» Task: Set the entries down again exactly; none may be skipped.

───── Study material ─────

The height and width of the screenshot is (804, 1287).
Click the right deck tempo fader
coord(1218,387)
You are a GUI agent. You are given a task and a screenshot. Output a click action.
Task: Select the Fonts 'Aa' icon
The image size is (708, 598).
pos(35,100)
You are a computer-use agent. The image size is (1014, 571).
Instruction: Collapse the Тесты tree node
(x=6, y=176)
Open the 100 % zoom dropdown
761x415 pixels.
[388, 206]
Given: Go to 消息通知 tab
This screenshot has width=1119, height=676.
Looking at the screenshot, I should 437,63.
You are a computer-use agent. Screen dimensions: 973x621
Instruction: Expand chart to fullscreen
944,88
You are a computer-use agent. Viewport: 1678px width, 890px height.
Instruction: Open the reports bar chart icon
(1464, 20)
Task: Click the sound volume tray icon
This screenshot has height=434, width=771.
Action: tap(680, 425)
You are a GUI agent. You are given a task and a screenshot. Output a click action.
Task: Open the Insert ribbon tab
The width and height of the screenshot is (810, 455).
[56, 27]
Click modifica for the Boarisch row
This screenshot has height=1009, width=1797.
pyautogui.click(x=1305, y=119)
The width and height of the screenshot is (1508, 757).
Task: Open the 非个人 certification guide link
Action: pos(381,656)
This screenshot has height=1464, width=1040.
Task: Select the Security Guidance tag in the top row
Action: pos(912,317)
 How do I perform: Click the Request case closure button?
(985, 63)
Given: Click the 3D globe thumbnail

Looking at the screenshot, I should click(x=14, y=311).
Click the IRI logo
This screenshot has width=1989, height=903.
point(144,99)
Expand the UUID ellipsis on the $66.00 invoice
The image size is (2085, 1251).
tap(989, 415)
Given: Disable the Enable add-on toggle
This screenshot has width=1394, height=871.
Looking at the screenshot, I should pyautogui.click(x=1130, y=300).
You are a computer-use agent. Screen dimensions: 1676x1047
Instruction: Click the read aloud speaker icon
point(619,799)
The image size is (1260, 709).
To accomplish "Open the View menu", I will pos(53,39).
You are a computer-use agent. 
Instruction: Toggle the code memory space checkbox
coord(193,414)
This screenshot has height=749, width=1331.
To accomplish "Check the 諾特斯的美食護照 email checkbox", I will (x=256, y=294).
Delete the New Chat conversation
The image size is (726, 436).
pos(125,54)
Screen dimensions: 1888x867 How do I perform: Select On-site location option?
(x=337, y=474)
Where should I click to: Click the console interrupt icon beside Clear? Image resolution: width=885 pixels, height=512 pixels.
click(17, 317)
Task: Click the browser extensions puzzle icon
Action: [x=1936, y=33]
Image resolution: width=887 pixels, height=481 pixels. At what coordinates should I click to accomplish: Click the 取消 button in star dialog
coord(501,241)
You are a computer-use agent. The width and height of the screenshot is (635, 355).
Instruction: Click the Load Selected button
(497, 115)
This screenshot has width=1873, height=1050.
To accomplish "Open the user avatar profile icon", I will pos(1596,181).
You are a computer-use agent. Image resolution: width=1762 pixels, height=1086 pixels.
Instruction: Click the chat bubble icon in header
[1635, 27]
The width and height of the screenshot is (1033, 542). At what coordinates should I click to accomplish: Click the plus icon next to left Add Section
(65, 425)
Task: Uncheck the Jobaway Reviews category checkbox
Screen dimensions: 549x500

─────

» Result for this exercise:
The height and width of the screenshot is (804, 1287).
Click the right deck tempo fader
coord(1218,387)
You are a GUI agent. You are given a task and a screenshot. Output a click action.
Task: Select the Fonts 'Aa' icon
The image size is (708, 598).
pos(35,100)
You are a computer-use agent. The image size is (1014, 571).
Instruction: Collapse the Тесты tree node
(x=6, y=176)
Open the 100 % zoom dropdown
761x415 pixels.
[388, 206]
Given: Go to 消息通知 tab
This screenshot has width=1119, height=676.
Looking at the screenshot, I should 437,63.
You are a computer-use agent. Screen dimensions: 973x621
Instruction: Expand chart to fullscreen
944,88
You are a computer-use agent. Viewport: 1678px width, 890px height.
Instruction: Open the reports bar chart icon
(1464, 20)
Task: Click the sound volume tray icon
This screenshot has height=434, width=771.
Action: tap(680, 425)
You are a GUI agent. You are given a task and a screenshot. Output a click action.
Task: Open the Insert ribbon tab
The width and height of the screenshot is (810, 455).
[56, 27]
Click modifica for the Boarisch row
This screenshot has height=1009, width=1797.
pyautogui.click(x=1305, y=119)
The width and height of the screenshot is (1508, 757).
Task: Open the 非个人 certification guide link
Action: pos(381,656)
This screenshot has height=1464, width=1040.
Task: Select the Security Guidance tag in the top row
Action: pos(912,317)
 How do I perform: Click the Request case closure button?
(985, 63)
Given: Click the 3D globe thumbnail

Looking at the screenshot, I should click(x=14, y=311).
Click the IRI logo
This screenshot has width=1989, height=903.
point(144,99)
Expand the UUID ellipsis on the $66.00 invoice
The image size is (2085, 1251).
tap(989, 415)
Given: Disable the Enable add-on toggle
This screenshot has width=1394, height=871.
Looking at the screenshot, I should pyautogui.click(x=1130, y=300).
You are a computer-use agent. Screen dimensions: 1676x1047
Instruction: Click the read aloud speaker icon
point(619,799)
The image size is (1260, 709).
To accomplish "Open the View menu", I will pos(53,39).
You are a computer-use agent. 
Instruction: Toggle the code memory space checkbox
coord(193,414)
This screenshot has height=749, width=1331.
To accomplish "Check the 諾特斯的美食護照 email checkbox", I will (x=256, y=294).
Delete the New Chat conversation
The image size is (726, 436).
pos(125,54)
Screen dimensions: 1888x867 How do I perform: Select On-site location option?
(x=337, y=474)
Where should I click to: Click the console interrupt icon beside Clear? Image resolution: width=885 pixels, height=512 pixels.
click(17, 317)
Task: Click the browser extensions puzzle icon
Action: [x=1936, y=33]
Image resolution: width=887 pixels, height=481 pixels. At what coordinates should I click to accomplish: Click the 取消 button in star dialog
coord(501,241)
You are a computer-use agent. The width and height of the screenshot is (635, 355).
Instruction: Click the Load Selected button
(497, 115)
This screenshot has width=1873, height=1050.
To accomplish "Open the user avatar profile icon", I will pos(1596,181).
You are a computer-use agent. Image resolution: width=1762 pixels, height=1086 pixels.
Instruction: Click the chat bubble icon in header
[1635, 27]
The width and height of the screenshot is (1033, 542). At what coordinates should I click to accomplish: Click the plus icon next to left Add Section
(65, 425)
Task: Uncheck the Jobaway Reviews category checkbox
Screen dimensions: 549x500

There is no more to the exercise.